As he is about to go, he notices that his horse is missing.
He shouts, asking for his horse, but nobody seems to know where it is.
“If I don’t find my horse, I will do exactly what I did when I lost my first horse!”
Suddenly, the horse appears.
Out of curiosity, a man goes up to him and asks,
“What did you do when you lost your first horse?” He replies,
“I walked.”

A duck, a pigeon, and a chicken all walk into a courtroom…
The judge asked the duck, “What is your crime?”
The duck responds, “I was blowing bubbles in front of City Hall.”
The judge says, “There’s no crime committed here, you’re free to go.”
The judge then asks the pigeon, “What is your crime?”
The pigeon responds, “I was also blowing bubbles in front of City Hall.”
The judge looks a little confused but finally says, “There’s no crime committed here, you’re also free to go.”
Lastly, the chicken walks up to the judge, and the judge asks, “What is your crime?”
The chicken, first looking back at the pigeon and the duck, then turning to the judge says,
“I’m Bubbles.”

There is this girl, she is five.
She goes spying on her big sister and she hears her cussing out her boyfriend she says, “you mother f*ck!ng @$$h0le!”
Just then jill, that’s the little girl, interrupts them talking and blurts out,
“Big Sis,what does @$$hole mean?
The girl surprised by the question,says, BOYFRIEND!
Okay , so the girl runs off onto the bathroom.
Jill sneaks up on her dad while he was shaving and says boo!
THE dad says “Shit!”
So the girl ask her dad “What does shit mean?”
And he stammers “Shaving cream”.
So she said okay and went about her day.
Jill then runs into her mom, who was in the kitchen cutting the turkey.
Her mom is startled when Jill comes in, cuts her hand, and says “F*ck!”.
So Jill ask “What does f*ck mean momma?”
And scrambling for an answer, her mom says “cutting.”
All of the sudden, they hear the door.
Jill answers and sees her Dads boss at the door.
He ask “Sweetie, do you know where everyone is at?”
And she says, “Well, my sister’s talking to her @$$h0le, my Moms f*cking the turkey and my Dads wiping the shit off his face.”
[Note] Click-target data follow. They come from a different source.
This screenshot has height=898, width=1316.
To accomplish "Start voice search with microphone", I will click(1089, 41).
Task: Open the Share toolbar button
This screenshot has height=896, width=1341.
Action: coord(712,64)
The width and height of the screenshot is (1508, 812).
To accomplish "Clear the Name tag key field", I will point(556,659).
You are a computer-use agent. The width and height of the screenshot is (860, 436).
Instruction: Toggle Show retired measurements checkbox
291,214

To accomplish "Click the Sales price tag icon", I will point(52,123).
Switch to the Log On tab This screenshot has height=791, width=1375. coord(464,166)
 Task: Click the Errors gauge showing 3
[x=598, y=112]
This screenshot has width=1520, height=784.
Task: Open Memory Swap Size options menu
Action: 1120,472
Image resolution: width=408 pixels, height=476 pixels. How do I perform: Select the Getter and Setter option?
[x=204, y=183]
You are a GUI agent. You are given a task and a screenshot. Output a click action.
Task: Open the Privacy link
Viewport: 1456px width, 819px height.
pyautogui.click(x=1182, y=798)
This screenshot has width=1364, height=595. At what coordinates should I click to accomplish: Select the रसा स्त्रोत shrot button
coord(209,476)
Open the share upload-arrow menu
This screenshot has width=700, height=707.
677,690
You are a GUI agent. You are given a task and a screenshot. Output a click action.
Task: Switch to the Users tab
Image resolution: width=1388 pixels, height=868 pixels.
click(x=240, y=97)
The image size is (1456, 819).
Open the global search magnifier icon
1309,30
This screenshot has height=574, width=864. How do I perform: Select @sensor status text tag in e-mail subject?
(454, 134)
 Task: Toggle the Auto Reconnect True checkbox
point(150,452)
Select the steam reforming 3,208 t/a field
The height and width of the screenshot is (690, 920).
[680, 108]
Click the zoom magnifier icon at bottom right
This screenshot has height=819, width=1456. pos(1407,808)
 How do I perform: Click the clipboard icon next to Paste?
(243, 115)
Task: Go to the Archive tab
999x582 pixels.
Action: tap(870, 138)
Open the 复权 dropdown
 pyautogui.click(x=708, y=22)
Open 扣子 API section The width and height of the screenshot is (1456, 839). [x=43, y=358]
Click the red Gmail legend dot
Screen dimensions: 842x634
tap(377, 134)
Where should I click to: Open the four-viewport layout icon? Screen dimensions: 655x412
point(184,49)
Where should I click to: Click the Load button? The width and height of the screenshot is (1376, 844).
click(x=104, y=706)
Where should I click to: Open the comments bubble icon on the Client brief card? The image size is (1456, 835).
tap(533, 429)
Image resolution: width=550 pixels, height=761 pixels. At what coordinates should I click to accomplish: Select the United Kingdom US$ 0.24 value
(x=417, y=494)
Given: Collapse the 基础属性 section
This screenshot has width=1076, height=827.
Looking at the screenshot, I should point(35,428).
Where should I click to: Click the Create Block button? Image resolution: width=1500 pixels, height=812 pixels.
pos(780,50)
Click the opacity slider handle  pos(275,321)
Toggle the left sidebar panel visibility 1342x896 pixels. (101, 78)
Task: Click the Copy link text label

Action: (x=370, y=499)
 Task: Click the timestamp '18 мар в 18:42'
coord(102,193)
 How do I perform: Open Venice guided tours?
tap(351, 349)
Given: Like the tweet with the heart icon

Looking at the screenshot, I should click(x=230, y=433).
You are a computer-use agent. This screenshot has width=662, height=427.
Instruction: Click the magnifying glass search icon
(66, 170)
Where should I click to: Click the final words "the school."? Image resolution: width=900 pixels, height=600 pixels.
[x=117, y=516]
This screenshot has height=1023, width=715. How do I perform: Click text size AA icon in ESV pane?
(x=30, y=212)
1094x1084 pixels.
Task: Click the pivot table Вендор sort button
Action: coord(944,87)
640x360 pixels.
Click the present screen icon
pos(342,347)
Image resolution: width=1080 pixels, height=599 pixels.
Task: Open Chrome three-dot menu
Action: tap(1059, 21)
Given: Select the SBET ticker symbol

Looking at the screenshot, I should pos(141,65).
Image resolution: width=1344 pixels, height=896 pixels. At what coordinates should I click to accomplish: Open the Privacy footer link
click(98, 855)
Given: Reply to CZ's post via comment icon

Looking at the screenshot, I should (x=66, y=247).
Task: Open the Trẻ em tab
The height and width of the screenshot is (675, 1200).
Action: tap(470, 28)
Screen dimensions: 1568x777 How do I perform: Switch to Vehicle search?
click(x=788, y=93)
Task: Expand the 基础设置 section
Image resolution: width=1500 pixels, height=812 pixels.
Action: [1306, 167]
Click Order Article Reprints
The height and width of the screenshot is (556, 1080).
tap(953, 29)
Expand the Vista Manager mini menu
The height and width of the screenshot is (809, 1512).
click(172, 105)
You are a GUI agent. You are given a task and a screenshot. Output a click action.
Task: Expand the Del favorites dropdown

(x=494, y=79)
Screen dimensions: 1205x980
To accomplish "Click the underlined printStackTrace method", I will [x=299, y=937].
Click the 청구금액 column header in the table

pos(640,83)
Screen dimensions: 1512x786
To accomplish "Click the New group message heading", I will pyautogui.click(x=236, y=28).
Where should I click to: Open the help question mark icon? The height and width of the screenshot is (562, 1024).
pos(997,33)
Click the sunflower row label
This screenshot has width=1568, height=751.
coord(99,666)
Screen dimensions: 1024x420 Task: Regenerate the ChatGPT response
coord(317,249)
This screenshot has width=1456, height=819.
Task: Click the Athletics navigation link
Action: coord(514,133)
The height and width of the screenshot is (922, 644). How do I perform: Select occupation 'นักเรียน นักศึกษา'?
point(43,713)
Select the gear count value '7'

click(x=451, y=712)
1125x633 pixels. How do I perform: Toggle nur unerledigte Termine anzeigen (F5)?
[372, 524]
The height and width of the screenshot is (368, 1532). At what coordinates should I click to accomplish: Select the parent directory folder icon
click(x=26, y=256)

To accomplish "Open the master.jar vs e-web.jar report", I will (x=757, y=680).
One day the first grade teacher was reading the story of the Three Little Pigs to her class.
She came to the part of the story where the first pig was trying to accumulate the building materials for his home.
She read, “…and so the pig went up to the man with the wheel barrow full of straw and said,
“Pardon me sir, but may I have some of that straw to build my house?”
The teacher paused then asked the class,
“And what do you think that man said?”
Little Johnny raised his hand and said,
“I think he said ‘Holy Sh*t! A talking pig!’”
The teacher was unable to teach for the next 10 minutes.

A crab and a lobster are secretly dating.
Pretty soon, the lobster tires of the lying and tells her father, who then forbids her to see the crab anymore.
“It’ll never work, honey.” he says to her. “Crabs walk sideways and we walk straight.”
“Please,” she begs her father. “Just meet him once. I know you’ll like him.”
Her father finally relents and agrees to a one-time meeting, and she runs off to share the good news with her crab sweetie.
The crab is so excited he decides to surprise his beloved’s family. He practices and practices until he can finally walk straight!
On the BIG day, he walks the entire way to the lobster’s house as straight as he can.
Standing on the porch, and seeing the crab walking towards him, the lobster dad yells to his daughter…..
“I knew it! Here comes that crab and he’s drunk!”